Reproduce the part of the items below that opens with the line containing "will click(x=281, y=16)." and closes with the line containing "Action: pyautogui.click(x=120, y=35)", copying every line without change.

[BEGIN PROVIDED RECORDS]

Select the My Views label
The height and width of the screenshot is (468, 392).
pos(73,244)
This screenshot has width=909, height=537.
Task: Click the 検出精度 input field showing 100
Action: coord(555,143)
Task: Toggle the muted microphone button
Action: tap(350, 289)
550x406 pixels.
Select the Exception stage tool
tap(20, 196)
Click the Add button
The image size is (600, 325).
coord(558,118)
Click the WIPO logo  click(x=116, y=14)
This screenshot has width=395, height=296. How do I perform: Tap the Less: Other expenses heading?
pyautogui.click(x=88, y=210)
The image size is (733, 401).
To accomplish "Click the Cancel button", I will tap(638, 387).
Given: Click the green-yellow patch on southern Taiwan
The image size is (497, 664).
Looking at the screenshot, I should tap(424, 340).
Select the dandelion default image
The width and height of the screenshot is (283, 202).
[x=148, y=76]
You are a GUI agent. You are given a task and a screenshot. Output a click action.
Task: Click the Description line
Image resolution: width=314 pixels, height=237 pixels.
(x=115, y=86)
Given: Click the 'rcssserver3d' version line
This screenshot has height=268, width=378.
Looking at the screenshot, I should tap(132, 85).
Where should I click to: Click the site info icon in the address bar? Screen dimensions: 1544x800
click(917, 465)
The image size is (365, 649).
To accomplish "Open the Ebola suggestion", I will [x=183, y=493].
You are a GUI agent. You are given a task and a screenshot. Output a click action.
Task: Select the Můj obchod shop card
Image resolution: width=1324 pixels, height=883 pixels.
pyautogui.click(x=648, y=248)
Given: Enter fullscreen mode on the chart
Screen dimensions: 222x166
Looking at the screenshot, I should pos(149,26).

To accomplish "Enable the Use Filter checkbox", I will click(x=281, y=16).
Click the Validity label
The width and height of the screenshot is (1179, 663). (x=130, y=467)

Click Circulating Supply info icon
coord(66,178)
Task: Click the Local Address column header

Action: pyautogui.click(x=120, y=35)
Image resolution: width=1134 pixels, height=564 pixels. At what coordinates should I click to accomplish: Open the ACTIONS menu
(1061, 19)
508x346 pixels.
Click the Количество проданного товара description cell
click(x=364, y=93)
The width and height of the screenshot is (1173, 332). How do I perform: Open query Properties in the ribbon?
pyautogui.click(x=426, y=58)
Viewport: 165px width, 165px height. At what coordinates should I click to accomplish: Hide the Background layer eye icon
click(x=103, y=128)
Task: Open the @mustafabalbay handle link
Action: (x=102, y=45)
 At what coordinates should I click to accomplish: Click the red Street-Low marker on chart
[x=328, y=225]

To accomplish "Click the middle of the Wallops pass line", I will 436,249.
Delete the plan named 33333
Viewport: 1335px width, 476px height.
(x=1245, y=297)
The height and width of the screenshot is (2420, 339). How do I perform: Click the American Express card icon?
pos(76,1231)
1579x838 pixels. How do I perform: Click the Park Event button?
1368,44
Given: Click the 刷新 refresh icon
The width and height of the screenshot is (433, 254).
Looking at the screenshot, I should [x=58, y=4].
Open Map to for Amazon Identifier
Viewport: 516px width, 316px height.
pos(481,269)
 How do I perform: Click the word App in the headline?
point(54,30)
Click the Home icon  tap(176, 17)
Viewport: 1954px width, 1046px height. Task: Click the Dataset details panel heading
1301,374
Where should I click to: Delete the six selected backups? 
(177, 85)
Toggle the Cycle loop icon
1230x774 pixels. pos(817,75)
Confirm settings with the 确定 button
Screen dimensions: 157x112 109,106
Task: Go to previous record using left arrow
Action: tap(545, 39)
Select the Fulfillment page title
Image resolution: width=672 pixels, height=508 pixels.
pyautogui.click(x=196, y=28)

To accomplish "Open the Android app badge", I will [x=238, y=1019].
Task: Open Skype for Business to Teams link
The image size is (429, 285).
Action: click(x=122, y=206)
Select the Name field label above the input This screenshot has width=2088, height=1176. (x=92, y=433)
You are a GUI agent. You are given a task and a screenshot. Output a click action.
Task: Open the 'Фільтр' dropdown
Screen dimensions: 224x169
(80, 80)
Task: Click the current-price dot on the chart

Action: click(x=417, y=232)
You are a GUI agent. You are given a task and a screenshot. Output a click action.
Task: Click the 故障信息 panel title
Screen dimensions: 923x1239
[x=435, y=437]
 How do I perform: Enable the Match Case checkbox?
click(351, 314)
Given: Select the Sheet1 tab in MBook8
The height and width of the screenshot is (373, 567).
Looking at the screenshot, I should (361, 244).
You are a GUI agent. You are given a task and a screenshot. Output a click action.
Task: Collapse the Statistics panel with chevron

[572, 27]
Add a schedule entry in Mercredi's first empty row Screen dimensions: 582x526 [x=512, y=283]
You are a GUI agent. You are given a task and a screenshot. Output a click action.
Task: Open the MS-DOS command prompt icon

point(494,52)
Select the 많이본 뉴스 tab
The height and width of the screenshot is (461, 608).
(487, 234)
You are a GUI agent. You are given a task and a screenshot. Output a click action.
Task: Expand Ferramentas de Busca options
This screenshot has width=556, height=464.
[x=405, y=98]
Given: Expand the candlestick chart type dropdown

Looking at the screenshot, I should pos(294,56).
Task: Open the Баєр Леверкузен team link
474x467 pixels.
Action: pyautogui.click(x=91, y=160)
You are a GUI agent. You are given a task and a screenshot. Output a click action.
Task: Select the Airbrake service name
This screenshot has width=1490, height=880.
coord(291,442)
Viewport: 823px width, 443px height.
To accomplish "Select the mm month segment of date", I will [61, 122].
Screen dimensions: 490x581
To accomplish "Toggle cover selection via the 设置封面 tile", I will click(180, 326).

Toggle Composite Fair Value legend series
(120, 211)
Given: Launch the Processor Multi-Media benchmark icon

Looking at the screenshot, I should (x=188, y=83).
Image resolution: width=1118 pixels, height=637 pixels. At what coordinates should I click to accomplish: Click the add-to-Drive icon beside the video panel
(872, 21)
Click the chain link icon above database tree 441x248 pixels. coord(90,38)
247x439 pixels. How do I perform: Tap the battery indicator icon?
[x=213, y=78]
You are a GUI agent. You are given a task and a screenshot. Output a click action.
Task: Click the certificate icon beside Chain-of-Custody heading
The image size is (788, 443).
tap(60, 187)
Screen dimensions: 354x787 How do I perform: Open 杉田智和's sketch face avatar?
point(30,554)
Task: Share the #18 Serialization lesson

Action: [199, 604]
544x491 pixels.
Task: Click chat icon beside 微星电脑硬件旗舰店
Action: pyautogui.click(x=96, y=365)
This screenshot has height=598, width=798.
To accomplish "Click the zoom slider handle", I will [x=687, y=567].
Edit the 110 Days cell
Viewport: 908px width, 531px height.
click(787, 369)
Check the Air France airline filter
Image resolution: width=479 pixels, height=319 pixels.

[END PROVIDED RECORDS]

## RESPONSE TO THE EXERCISE
To accomplish "Enable the Use Filter checkbox", I will click(x=281, y=16).
Click the Validity label
The width and height of the screenshot is (1179, 663). (x=130, y=467)

Click Circulating Supply info icon
coord(66,178)
Task: Click the Local Address column header

Action: pyautogui.click(x=120, y=35)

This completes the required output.